Certamente potermi esprimere fluentemente in spagnolo in certe occasioni è stato vantaggioso. Però questa lingua europea non è quella parlata dagli autoctoni in Perù e in Bolivia. Per questo la comunicazione tra noi passava attraverso forme non verbali, come la condivisione di un pasto insieme. Ho però anche cercato di imparare alcune parole del linguaggio in uso nei luoghi indigeni. D’altra parte, il mio interesse per la lingua, anzi le lingue, è largamente corresponsabile del mio avvicinamento ad ‘altri’ mondi. Sono sempre stata molto appassionata di culture e lingue straniere, mi ha sempre incuriosito come fanno ‘gli altri’ a capirsi, generando in me il desiderio di capirli. Trovandomi in contesti ‘altri’, ho potuto fare esperienza concreta di questa alterità linguistica e culturale.

Essere donna e provenire dal mondo Occidentale ha mai reso difficile la tua accettazione tra le popolazioni indigene?
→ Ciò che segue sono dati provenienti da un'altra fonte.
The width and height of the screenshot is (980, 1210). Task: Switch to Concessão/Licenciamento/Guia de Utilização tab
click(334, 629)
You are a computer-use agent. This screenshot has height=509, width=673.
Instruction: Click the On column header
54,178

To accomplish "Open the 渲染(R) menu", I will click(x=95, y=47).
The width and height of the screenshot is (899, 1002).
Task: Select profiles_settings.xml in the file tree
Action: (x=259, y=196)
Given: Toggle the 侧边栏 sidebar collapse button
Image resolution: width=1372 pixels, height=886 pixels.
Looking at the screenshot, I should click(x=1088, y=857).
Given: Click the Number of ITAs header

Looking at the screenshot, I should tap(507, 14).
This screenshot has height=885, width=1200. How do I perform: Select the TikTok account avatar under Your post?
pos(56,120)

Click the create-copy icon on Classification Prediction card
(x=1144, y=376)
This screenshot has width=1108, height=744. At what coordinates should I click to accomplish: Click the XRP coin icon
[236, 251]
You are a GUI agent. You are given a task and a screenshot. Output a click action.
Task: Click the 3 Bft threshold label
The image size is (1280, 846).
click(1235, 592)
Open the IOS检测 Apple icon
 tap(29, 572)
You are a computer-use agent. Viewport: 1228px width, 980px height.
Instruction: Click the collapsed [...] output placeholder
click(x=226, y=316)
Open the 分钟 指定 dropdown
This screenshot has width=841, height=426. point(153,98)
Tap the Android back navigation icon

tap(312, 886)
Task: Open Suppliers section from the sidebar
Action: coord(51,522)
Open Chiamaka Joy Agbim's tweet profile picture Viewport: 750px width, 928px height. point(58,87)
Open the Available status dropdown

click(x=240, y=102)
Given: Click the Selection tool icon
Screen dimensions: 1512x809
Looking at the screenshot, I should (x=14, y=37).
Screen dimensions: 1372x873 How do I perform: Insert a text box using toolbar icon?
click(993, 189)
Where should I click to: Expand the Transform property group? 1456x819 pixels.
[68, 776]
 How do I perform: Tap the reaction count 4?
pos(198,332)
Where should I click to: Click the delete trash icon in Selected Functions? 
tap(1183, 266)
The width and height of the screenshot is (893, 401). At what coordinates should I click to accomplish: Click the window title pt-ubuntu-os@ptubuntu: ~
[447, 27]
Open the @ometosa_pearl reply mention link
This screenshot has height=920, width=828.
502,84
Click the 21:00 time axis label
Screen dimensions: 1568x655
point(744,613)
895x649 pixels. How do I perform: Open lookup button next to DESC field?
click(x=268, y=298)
Il mio genere non ha in alcun modo costituito motivo di diffidenza. Per quanto riguarda il mio essere bianca, occidentale, europeao italiana: queste classificazioni hanno costituito più un problema per me che per le popolazioni con le quali mi confrontavo. Sono stata io, all’inizio, a domandarmi con quale ‘diritto’, in nome di che cosa, io dal mio mondo ‘privilegiato’ andavo da ‘loro’. Poi però uno deve scendere a patti. Non è colpa mia se sono nata dove sono nata. Per gli indigeni, il mio essere italiana era in realtà fonte di curiosità. Sai, c’è chi mi ha chiesto se fossi arrivata in bus dall’Italia! Ho però sempre rifuggito atteggiamenti di superiorità nei confronti delle popolazioni del luogo, operando nel profondo rispetto degli altri. Il risultato è stata accettazione e molto di più, direi: per tanti versi, quello che ho ricevuto è maggiore di quello che ho potuto dare. 

Ora ti trovi in Italia a causa del coronavirus: rimani in contatto con il mondo che hai lasciato?

Dallo scorso dicembre, assieme a un gruppo di ragazzi che, come me, hanno fatto esperienze di volontariato e nel campo della cooperazione internazionale, abbiamo fondato in Italia NINA APS, un’associazione senza scopo di lucro che si occupa di cooperazione internazionale, inclusione sociale e sviluppo rurale.  In kichwa, una delle lingue indigene dell’Ecuador, NINA significa fuoco e fiamma  ma anche raccontare, comunicare. Proprio in questo binomio risiede la vocazione della nostra associazione: dare voce al fuoco che risiede nelle donne provenienti da ogni parte del mondo. Collaboriamo con le donne di tutto il mondo con lo sguardo rivolto al sostegno delle loro famiglie Ogni passo che facciamo dà potere alle donne, generando una società inclusiva e produttiva.